Start of Records supplied

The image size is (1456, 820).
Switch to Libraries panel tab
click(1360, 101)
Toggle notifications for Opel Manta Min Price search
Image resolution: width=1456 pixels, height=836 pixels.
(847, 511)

End of Records supplied

Exercise brief: Replace "panel" with "sidebar" throughout the entries and leave everything else as it is.

Answer to the problem:
The image size is (1456, 820).
Switch to Libraries sidebar tab
click(1360, 101)
Toggle notifications for Opel Manta Min Price search
Image resolution: width=1456 pixels, height=836 pixels.
(847, 511)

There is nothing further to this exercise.